Su tale assicurazione è stato tentato un esame etimologico del nome “Ballarò”. Michele Amari, a tale proposito affermava: «Balhara, che è scritto Balarah nei documenti latini sino al tempo di Guglielmo II nel XII secolo era un villaggio di musulmani vino al sito ove questo monarca innalzò la magnifica cattedrale di Monreale. Uno dei mercati di Palermo, nel quartiere il più vicino a Morreale, chiamasi Ballarò. Fazello ci assicura che alcuni secoli prima di lui si nominava Segeballarath. Era questo il mercato in cui i giardinieri di Balhara venivano a vendere i loro prodotti? Io mi arresto qui, per ciò che è pericoloso il troppo abbandonarsi alle etimologie quando si deve divinare la pronunziazione araba colle nostre lettere, che la rendono tanto male».

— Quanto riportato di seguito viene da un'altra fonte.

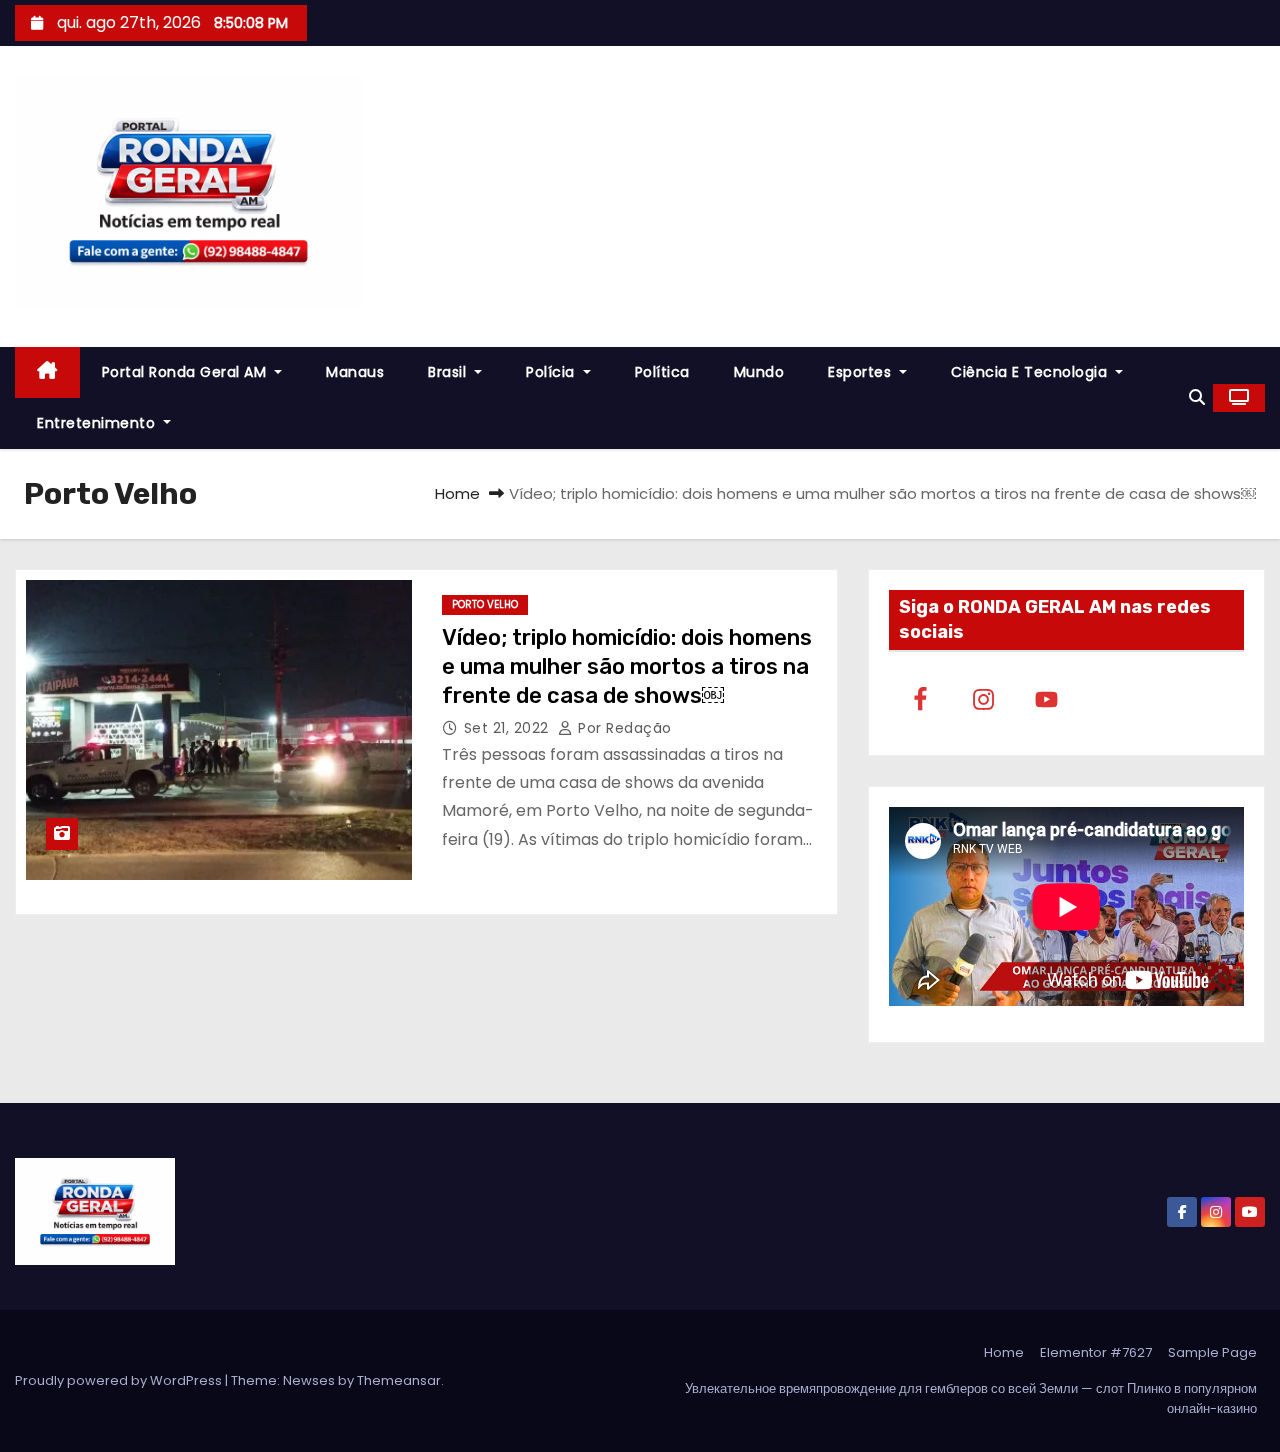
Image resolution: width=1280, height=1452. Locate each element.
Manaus (355, 372)
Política (662, 372)
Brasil (449, 372)
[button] (1197, 397)
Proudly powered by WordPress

Soltanto un’ipotesi quindi, ma sempre l’Amari, annotando lo stesso testo di Ibn Hawqal nella Biblioteca arabo-sicula, faceva presente che «alcuni geografi arabi danno questo nome ad un’altissima catena di montagne a settentrione dell’India e che Balhara era anche il titolo di un principe indiano». Anche in base a queste ultime considerazioni recentemente è stata avanzata l’ipotesi che il suq di Balhara fosse un mercato in cui confluivano anche varie mercanzie e spezie provenienti dall’India, e che il suo nome possa quindi ricordare il titolo del principe che governava il luogo di provenienza di quelle merci.

Come per gli altri mercati, nel 1761 venne eseguita la perimetrazione annonaria anche di quello di Ballarò. Nel 1784 il viceré Caracciolo decise di renderlo più funzionale facendovi costruire tutto intorno dei portici, analogamente a quanto era stato fatto per quello della Bocceria Vecchia ma fu costretto ad abbandonare l’idea poiché la larghezza della “piazza” non l’avrebbe consentito e si correva quindi il rischio di ridurre lo spazio scoperto ad un semplice budello.

Nel 1794 si pensò di trasferire il mercato nell’attigua e più ampia piazza del Carmine, ma anche ciò non venne attuato poiché «li gravi interessi che vi subivano li padroni delle case e botteghe, che terminando di essere botteghe di piazza, nobilmente decadevano di rendita, furono i motivi , che distolsero il governo dal mandare ad effetto il pensiero, di cui era autore il presidente di giustizia Giovan Battista Paternò Asmondo».

Fu successivamente raggiunto un compromesso, limitandosi a sviluppare il mercato della piazza di Ballarò anche nella vicina piazza del Carmine. In quest’ultima, nel 1929, fu costruita una grande tettoia metallica, rimossa circa venti anni fa.

Nel 1943 la cortina edilizia occidentale della piazza Ballarò venne quasi totalmente distrutta dai bombardamenti aerei, ma nel dopoguerra essa venne subito ripristinata sebbene limitatamente alle sole botteghe, sicché l’attività del mercato poté riprendere.

Analogamente al mercato del Capo, quello di Ballarò non ha risentito dello spopolamento del mandamento Palazzo Reale in cui si trova, dato che su di esso hanno continuato a gravitare i quartieri dell’espansione meridionale della città.